What about the legal implications? Are we heading toward a Margaret Atwood-type spin-off situation? Probably not for now, although some of us may have to start thinking about our patients and their interaction with the police. And we need to think about what we are going to do and what we should do for our patients. Again, your belief system may vary. But if you’ve come this far; you’re at least willing to listen to this opinion.
Legally, our disclosures about patient care are listed by the Health Insurance Portability and Accountability Act (HIPAA-NOT HIPPA). HIPAA tells healthcare what they can and cannot release about their patients.
Generally speaking, EMS cannot disclose anything about patient care unless you are participating in treatment, payment, or operations. We can share protected health information (PHI) with providers and facilities involved in taking care of the patient. We can share it with the people and firms who do our billing and coders, for example, and we can share PHI for making our systems better (QA/QI).
So, does this mean you can and should share every piece of information with the local cops about your patient who may be having a GYN emergency secondary to a botched illegal abortion? Maybe not.
Law enforcement is allowed to get limited information to further the performance of their duties. One of the interesting things is that you cannot release PHI about incriminating activity if you are treating a patient who may be incapacitated for any reason; and it cannot be used against the patient.
Think about this: Ever comment on the scene of a motor vehicle collision along the lines of, “Hey guys! This guy is drunk as a skunk!”, or “I smell booze/weed/whatever!” That can be a violation under HIPAA (45 CFR 164.512(j)(1)(ii)(A), (j)(2)-(3)). While it’s probably a non-zero event that happens; it doesn’t make it legal.
There are certain laws in states that mandate that we report information to police about things like child abuse, firearms injuries, sexual assault, etc., and in areas where these laws exist, you may have to disclose information.
But that does not mean you have to do it right then and there. You need to check with your organization's compliance officer and look at the policy your agency has for releasing information. Depending on the agency, law enforcement may have to be notified through the compliance officer or a formal channel. This isn’t you. Your job here is to go through your chain of command for these instances and let the system work. Bottom line: you don’t have to be that person. And you have the law to back you up.
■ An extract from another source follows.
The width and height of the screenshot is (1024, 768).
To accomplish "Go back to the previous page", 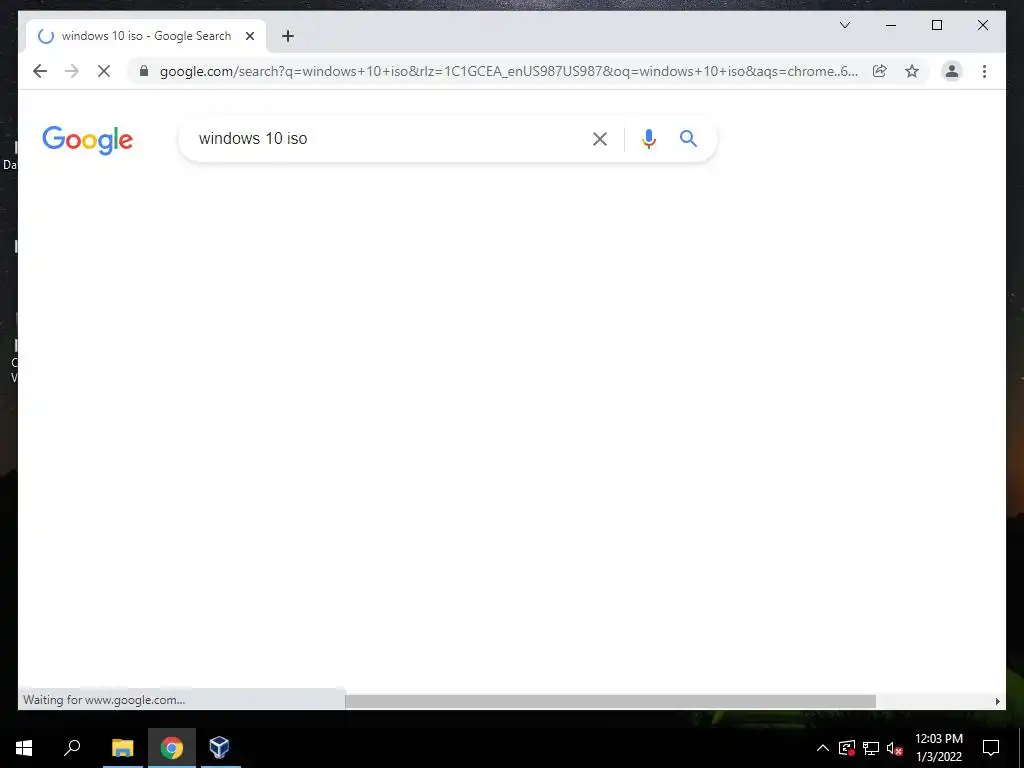I will (x=40, y=71).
This doesn’t mean you have to go full protest mode and loudly refuse to cooperate. But you should follow your agency’s guidelines on releasing PHI. A simple, “I don’t know” goes a long, long way here. A good general rule: Provide what you are required to under the law and your policy, and nothing more.
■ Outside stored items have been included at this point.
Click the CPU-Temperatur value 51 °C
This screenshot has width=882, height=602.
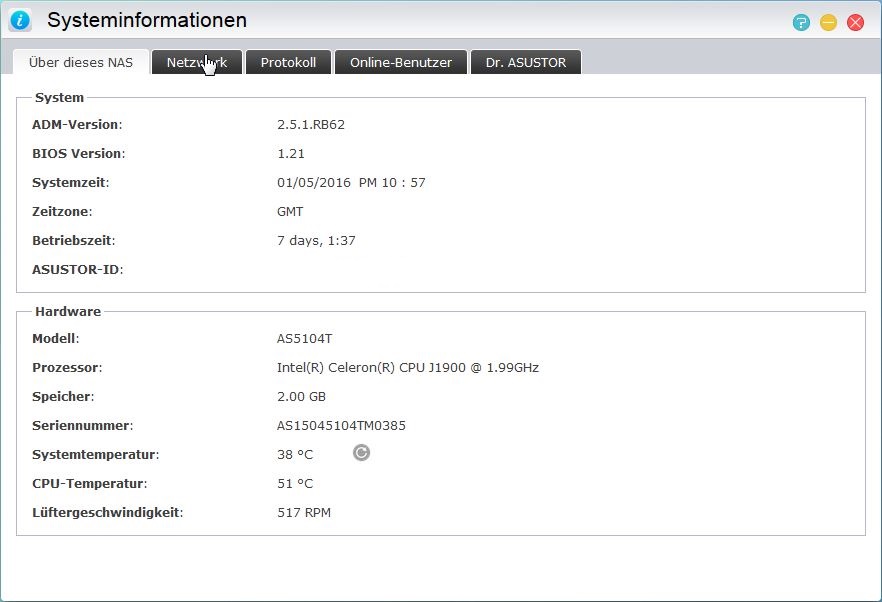(x=295, y=484)
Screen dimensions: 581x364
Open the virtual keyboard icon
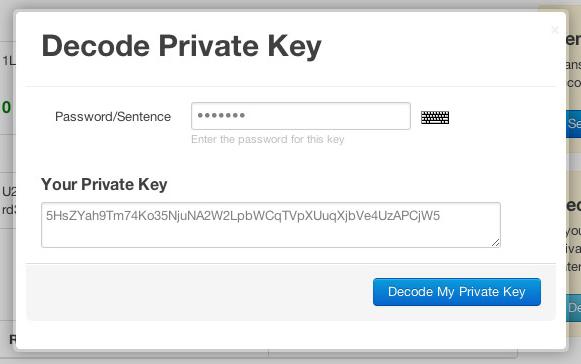point(435,118)
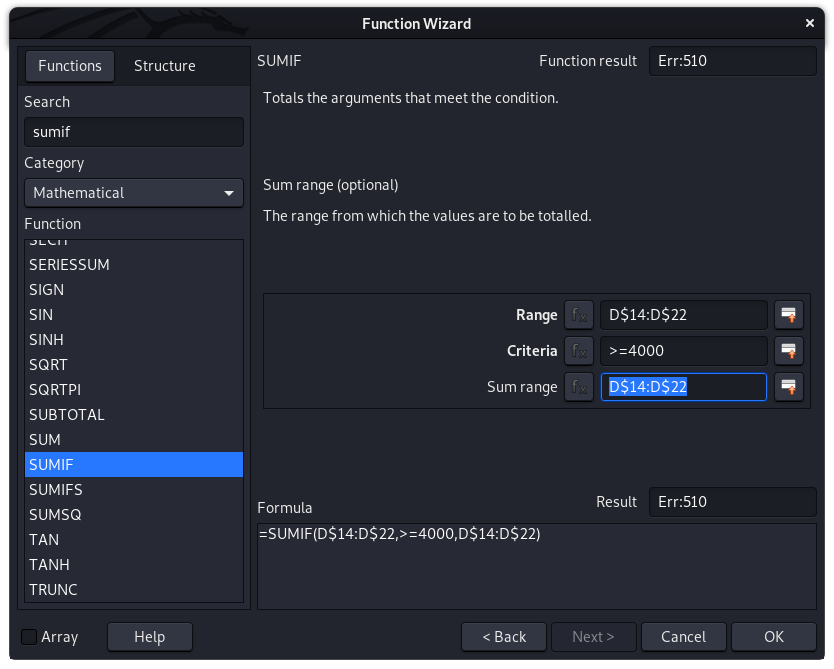Screen dimensions: 834x669
Task: Click the shrink icon for Range field
Action: tap(788, 315)
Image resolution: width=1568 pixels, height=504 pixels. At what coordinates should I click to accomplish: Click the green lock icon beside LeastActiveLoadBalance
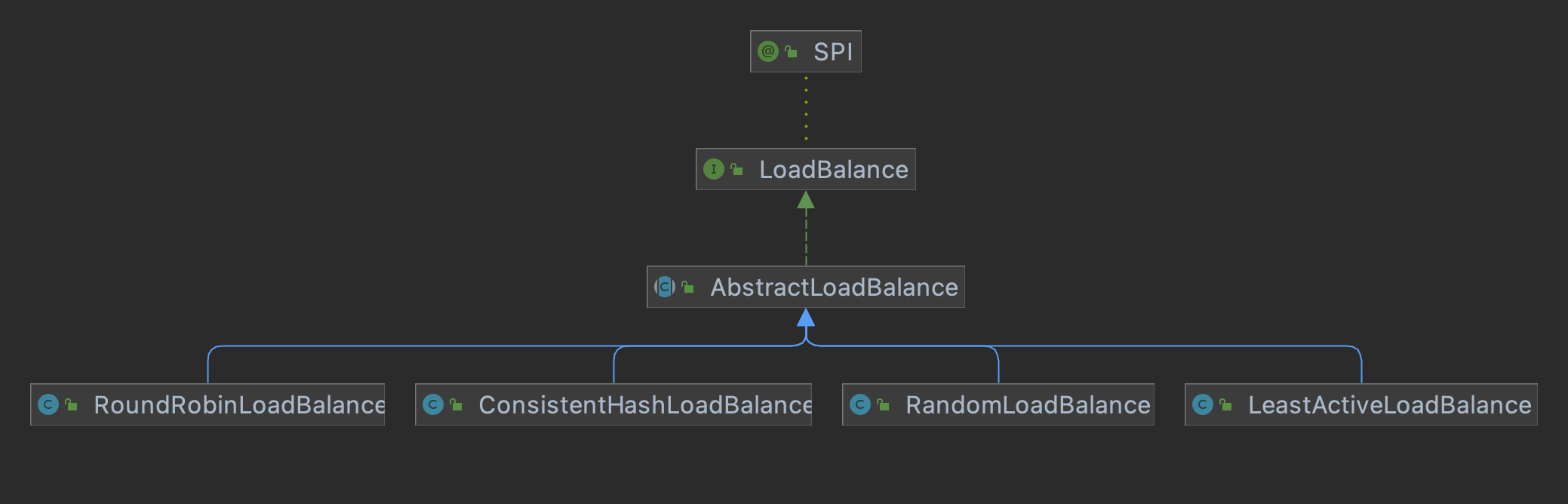pos(1225,404)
Officer: “Hey, did she have an abortion?”
Me: “I don’t know. She’s sick.”
(DOORS close, AMBULANCE pulls away)
Easy peasy.
It’s not our job to do the police’s job. We take care of our patients. We report what we are legally obligated to, and they investigate and charge violations.
Remember, the more you get involved, the greater the chance you get called to court, where a defense attorney will pick apart every possible detail of your “investigative wisdom” to make you look stupid. Stick to what you know, and stay off the hot seat.
Socially, I think we have to realize that how we are regarded as clinicians will weigh in a large part of how well our patients trust us and will talk to us. If people don’t tell us the truth; we can’t do our job well. And if they think we will be on the phone with the police after patient contact; we risk a loss of confidence and trust that will be damaging at best, and unsafe at worst. I’ve worked in areas where EMS was regarded differently than the police, and it kept us safer. Because we didn’t judge, or at least the smart clinicians didn’t. We stuck to our role, treated everyone the same, and didn’t call out random violations for the police to handle.
Because it wasn’t our job. And in the end, it's not yours.